The first step is to try running through the available examples and I'll do that in this post.  The examples are from the following GitHub repositories:

  1. https://github.com/Xilinx/BNN-PYNQ
  2. https://github.com/Xilinx/QNN-MO-PYNQ

 

The second repository on the list has examples of both BNN and QNN with two different hardware architectures.

  • Feed-forward Dataflow: all layers of the network are implemented in the hardware, the output of one layer is the input of the following one that starts processing as soon as data is available. The network parameters for all layers are cached in the on-chip memory. For each network topology, a customized hardware implementation is generated that provides low latency and high throughput.
  • Multi-layer offload: a fixed hardware architecture is implemented, being able to compute multiple layers in a single call. The complete network is executed in multiple calls, which are scheduled on the same hardware architecture. Changing the network topology implies changing the runtime scheduling, but not the hardware architecture.

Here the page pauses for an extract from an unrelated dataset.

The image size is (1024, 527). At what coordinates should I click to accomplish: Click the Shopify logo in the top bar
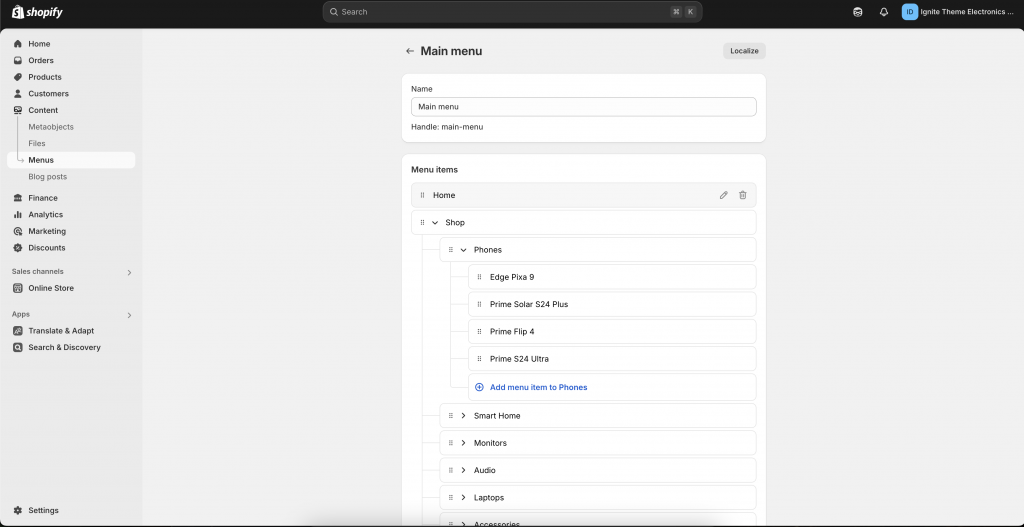tap(38, 12)
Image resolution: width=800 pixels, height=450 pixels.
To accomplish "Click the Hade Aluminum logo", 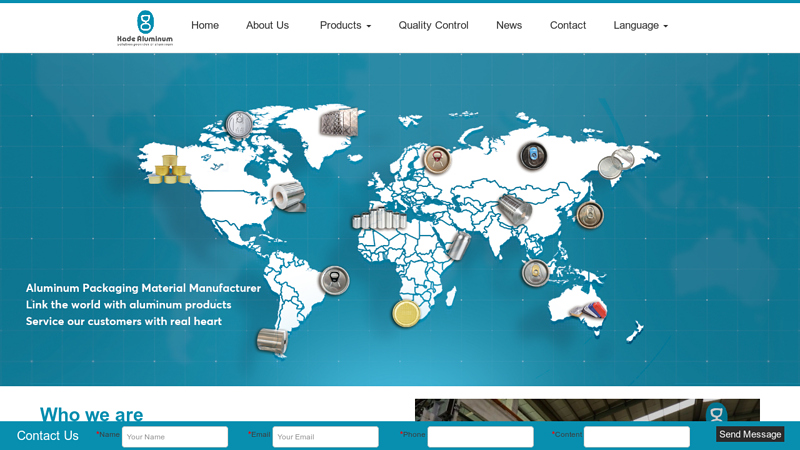I will pyautogui.click(x=145, y=28).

This provides a flexible implementation but features slightly higher latency.

 

Available examples:

The BNN based notebooks with dataflow are:

  • Cifar10: shows a convolutional neural network, composed of 6 convolutional, 3 max pool and 3 fully connected layers trained on the Cifar10 dataset
  • SVHN: shows a convolutional neural network, composed of 6 convolutional, 3 max pool and 3 fully connected layers trained on the Street View House Number dataset
  • GTRSB: shows a convolutional neural network, composed of 6 convolutional, 3 max pool and 3 fully connected layers trained on the German Road Sign dataset
  • MNIST: shows a multi layer perceptron with 3 fully connected layers trained on the MNIST dataset for digit recognition

The QNN based notebooks with multi-layer offload are:

 

I'll run through all the example notebooks in this depository, but the one that is most applicable to what I want to do is the last notebook that uses a variant of Tiny-Yolo to do object detection within an image.  I'll need to adapt that to do object detection within a video stream.  The examples are fairly detailed so I'll pick a couple of notebooks from each category and do a separate post for each one.